The OLR report also confirmed that self-funded association plans must: offer coverage with a minimum of 60 percent actuarial value (ie, an IRS requirement for all employer-sponsored health plans); cover inpatient hospital services and physician services; not limit or exclude coverage based on preexisting conditions; not discriminate based on health status for health benefit plan eligibility, premiums, or contribution requirements; and make health benefit plans available to all employer members, regardless of any employer or employee health status factors (ie, guaranteed issue and renewable).

Both fully insured and self-funded association MEWAs are also subject to several requirements under Title 1 of ERISA that require the plans to: provide summary plan documents to enrollees; meet certain fiduciary standards and requirements relating to plan administration; provide certain remedies for participants who believe the plan has violated ERISA requirements; provide continuation of coverage (ie, COBRA) benefits; prohibit discrimination based on preexisting conditions; provide special enrollment periods to eligible individuals; prohibit charging individuals higher premiums based on health factors; include guaranteed renewability provisions; and cover specified benefits (eg, maternity and newborn benefits, mental health parity, breast reconstruction, preventive services).

The OLR report also details how self-funded plans must abide by a number of state insurance laws.

Traditional self-funded employer-sponsored plans are not subject to state insurance laws; only MEWAs can be subject to state insurance laws provided there’s no conflict with Title I of ERISA.

These requirements include: coverage for the ACA’s essential health benefits; coverage for all state mandated health insurance coverage requirements; compliance with existing state law’s utilization and benefit determination requirements; regulatory guardrails; and self-funded association plans are also subject to a number of regulatory guardrails that protect policy holders and their employers.

For example, only a trust is authorized to sell health benefit plans to the employer members if the trust: is subject to ERISA and any regulations or standards required by the US Department of Labor and annually files Form M-1 with DOL.
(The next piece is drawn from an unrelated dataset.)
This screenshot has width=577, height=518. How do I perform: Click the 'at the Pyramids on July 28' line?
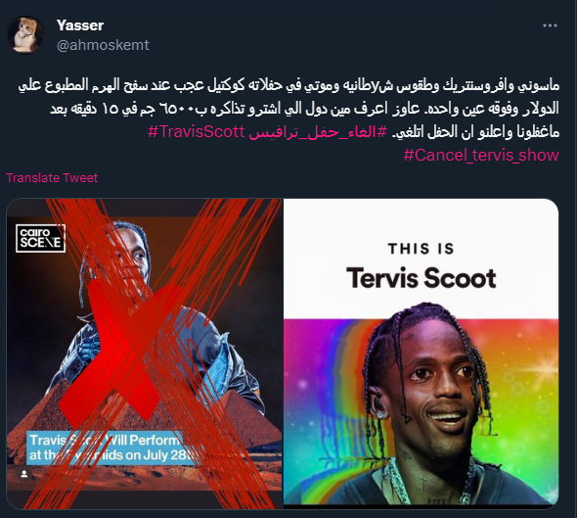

The plans are also subject to a number of requirements that ensure solvency and positive cash flow.

HB 6710 gives CID tremendous latitude to adopt regulations, including requirements for licensing, financial condition and actuarial standards, solvency and insolvency, transparency, and reporting and filing.

The trust is also required to purchase and maintain stop-loss insurance with retention levels equivalent to state-licensed insurers; maintain fiduciary liability insurance and a bond; and maintain reserves at a level prescribed by CID.